The latest April figures are yet to be finalised and will be distorted by the run of public holidays.

But agents said there is a push to sell-off late lambing ewes amid the late break which means many areas will battle through the colder months for paddock feed. The suggestion being the mutton market may remain under pressure of supply in coming weeks.

Elders auctioneer Jon Sutherland from Bendigo said ewes that missed during early matings and had been kept and rams put out again would be quit.

“Ewes which were being carried over for a late lambing are being sorted through and a fair few of them could end up being sold,” he said.

The mutton market at Bendigo was quoted as cheaper on Monday this week with heavy sheep the most affected. With $10 to $15 carved off heavy ewes it meant the market reverted back to a dollar-a-head range of $40 to $90 for the majority of sheep regardless of weight.

It is quite telling that the national mutton price is nearly $2/kg under the levels of 12-months ago at 244c/kg carcass weight, whereas the lamb market has recovered to now be within 10c/kg of where it was trending heading into May last year, according to NLRS data.

An additional pressure point for mutton is the distressed West Australian sheep industry, which has been in the headlines recently.

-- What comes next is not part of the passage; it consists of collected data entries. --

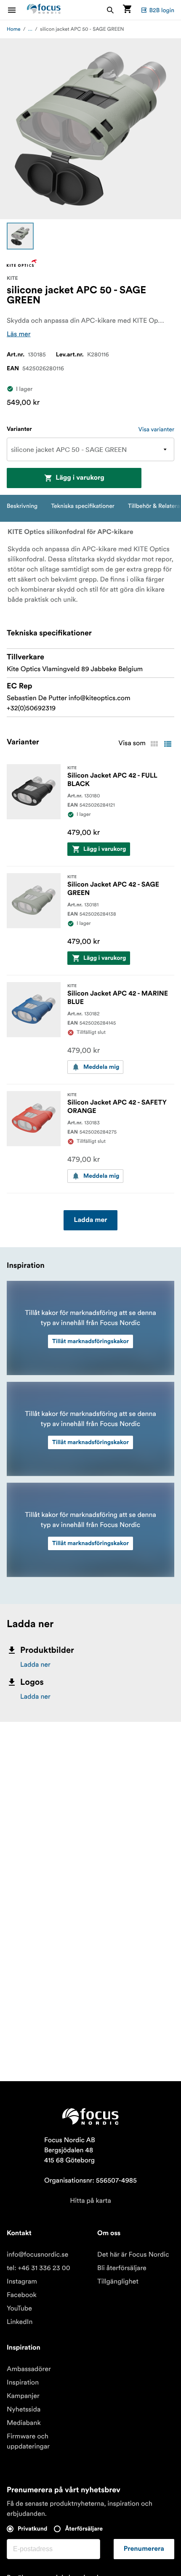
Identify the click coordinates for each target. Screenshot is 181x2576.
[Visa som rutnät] (154, 744)
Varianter (19, 429)
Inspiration (23, 2382)
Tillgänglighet (117, 2281)
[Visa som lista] (167, 744)
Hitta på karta (90, 2200)
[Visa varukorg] (127, 10)
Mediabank (24, 2423)
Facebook (22, 2295)
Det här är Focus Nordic (133, 2254)
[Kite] (22, 263)
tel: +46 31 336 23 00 (38, 2268)
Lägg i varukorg (80, 478)
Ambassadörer (29, 2369)
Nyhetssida (23, 2409)
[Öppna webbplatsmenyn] (17, 10)
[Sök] (110, 10)
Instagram (22, 2281)
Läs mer (19, 334)
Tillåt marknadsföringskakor (90, 1341)
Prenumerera (144, 2549)
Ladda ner (35, 1664)
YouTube (19, 2308)
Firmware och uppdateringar (28, 2441)
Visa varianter (156, 429)
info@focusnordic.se (37, 2254)
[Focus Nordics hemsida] (44, 10)
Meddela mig (101, 1067)
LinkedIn (19, 2322)
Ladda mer (90, 1220)
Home (14, 29)
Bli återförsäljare (121, 2268)
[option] (20, 236)
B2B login (161, 10)
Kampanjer (23, 2396)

The WA Department of Primary Industries and Regional Development just released the latest quarterly figures for sheep transported from Western Australian into the eastern states.

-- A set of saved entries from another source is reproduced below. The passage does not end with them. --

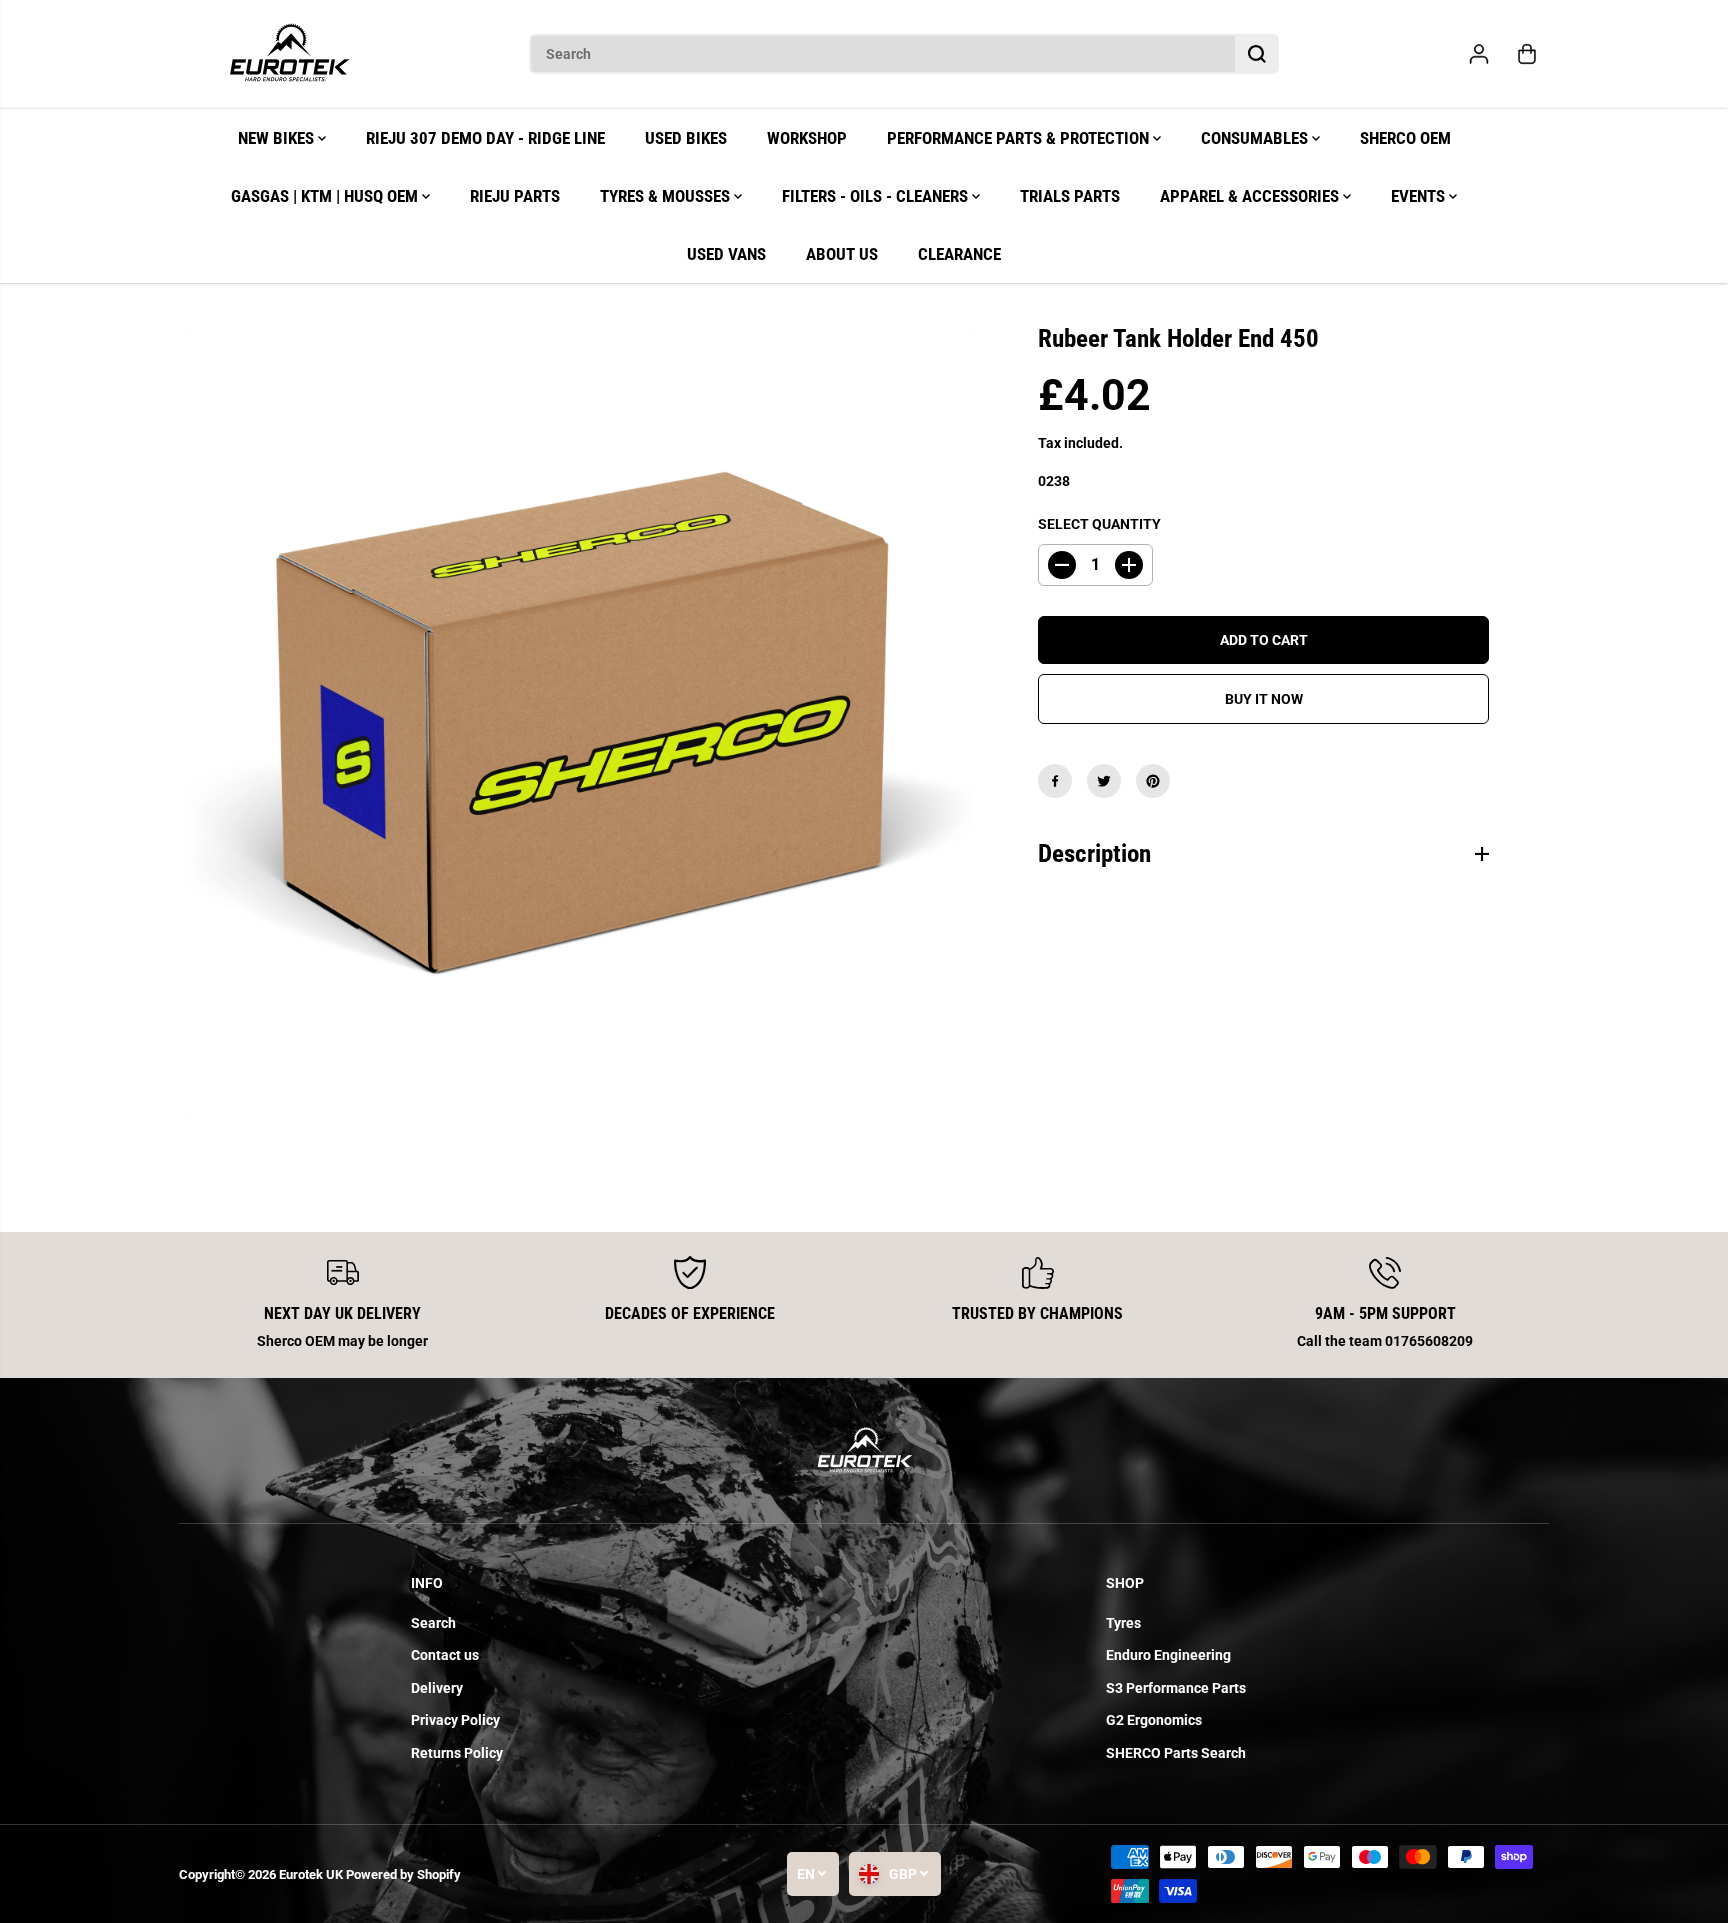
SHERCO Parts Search (1176, 1753)
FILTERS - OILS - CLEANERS (877, 196)
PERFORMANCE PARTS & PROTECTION (1020, 138)
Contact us (445, 1655)
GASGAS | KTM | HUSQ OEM (326, 196)
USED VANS (726, 254)
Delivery (437, 1688)
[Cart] (1527, 54)
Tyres (1123, 1623)
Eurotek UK (311, 1874)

In the first three months of this year 357,602 sheep and lambs have been trucked from the west to the east. This is the second highest first quarter volume behind 2020 when farmers in NSW and Victoria took advantage of a poor season in Western Australian to purchase West Australian sheep to rebuild flocks.

Episode 3 market analyst Matt Dalgleish crunched the DPIRD figures going back 10 years, and broke it down into this year’s monthly flow of stock from the west compared to the average of the past decade. The figures were stark with about 120,000 sheep and lambs being transported across the Nullarboor every four weeks this year, compared to the longer term trend of 35,000 a month.

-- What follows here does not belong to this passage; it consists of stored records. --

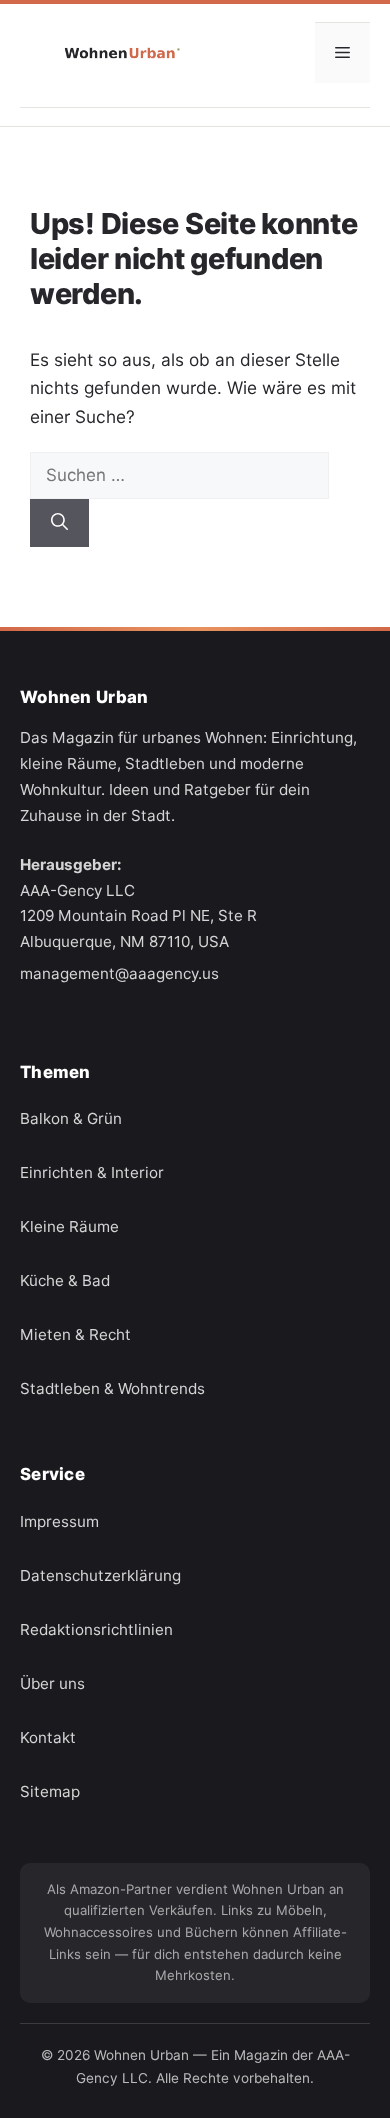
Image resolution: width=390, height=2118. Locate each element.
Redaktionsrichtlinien (96, 1628)
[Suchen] (59, 523)
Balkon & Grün (71, 1118)
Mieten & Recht (75, 1334)
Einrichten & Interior (92, 1172)
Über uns (52, 1682)
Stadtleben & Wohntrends (112, 1388)
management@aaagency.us (119, 973)
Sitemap (50, 1790)
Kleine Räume (69, 1226)
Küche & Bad (65, 1280)
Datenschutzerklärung (100, 1574)
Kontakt (48, 1736)
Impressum (59, 1520)
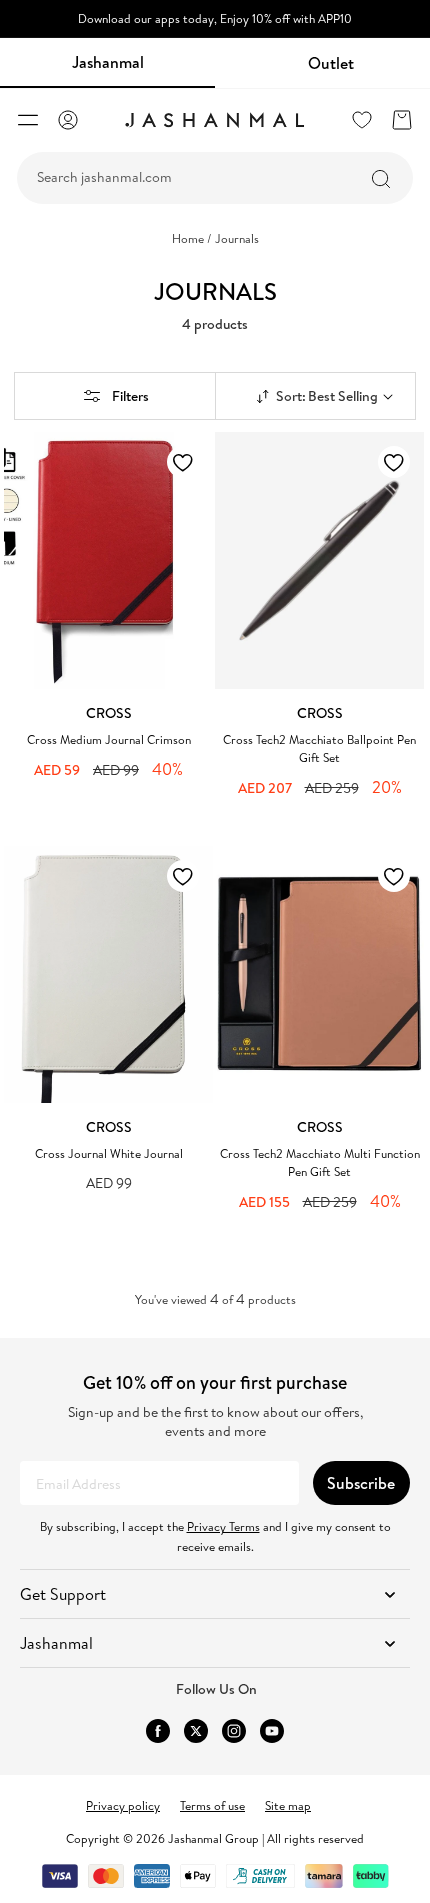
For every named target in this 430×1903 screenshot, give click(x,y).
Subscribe (361, 1483)
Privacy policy (123, 1805)
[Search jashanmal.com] (381, 179)
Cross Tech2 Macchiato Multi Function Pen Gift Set (320, 1162)
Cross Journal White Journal (109, 1153)
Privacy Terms (223, 1526)
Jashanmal (108, 62)
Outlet (331, 63)
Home (192, 239)
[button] (28, 120)
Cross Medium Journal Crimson (109, 739)
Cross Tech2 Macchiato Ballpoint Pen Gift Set (319, 748)
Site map (288, 1805)
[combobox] (215, 178)
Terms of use (212, 1805)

Eastern processors have been among the volume buyers as mutton prices in the west collapse. The latest statistic out of Western Australia’s biggest sheep market at Katanning was an average price of 86c/kg. For a 28kg ewe this amounts to just $24. This is a discount of nearly $50 on the average rate of 260c/kg for similar sized ewes at major saleyards in the east, although much of the price difference would be absorbed in hefty transport costs to truck sheep more than 3000km.

Sheep are being purchased by producers in the east from Western Australia.
Sheep are being purchased by producers in the east from Western Australia.

But while the mutton market still seems to be facing some headwinds, some positive signs have emerged for lamb.

There has been price bounces above 700c/kg for neat trade and heavy lambs at recent markets as the supply of quality processing stock starts to tighten heading towards winter.

The ‘windows of opportunity’ revolve around weight. At present there is reasonable numbers of heavy fed lambs coming into the system, as to go to the costs of feeding most farmers want more than $200 a head which requires size. What yardings are missing is the really neat trade weight lambs in the 22-26kg range which are properly finished with fat cover.

Illustrating this is lamb numbers by weight. In the latest price data the NLRS had 9000 lambs in its 30kg-plus lamb category, and nearly 17,000 in the heavy 26-30kg range. In contrast there were only 10,697 lambs counted in the sweet 22-24kg range, and just 6624 in the light trade range of 20-22kg.

Basically the lamb market has become top heavy, and going forward agents predict some of the hot carcass prices this winter could be for neat trade lambs.

There was glimpses of this at Bendigo on Monday with sales as high as $196 for heavy trade lambs which put them in the same dollar-a-head ballpark as some of the 30kg-plus fed lambs.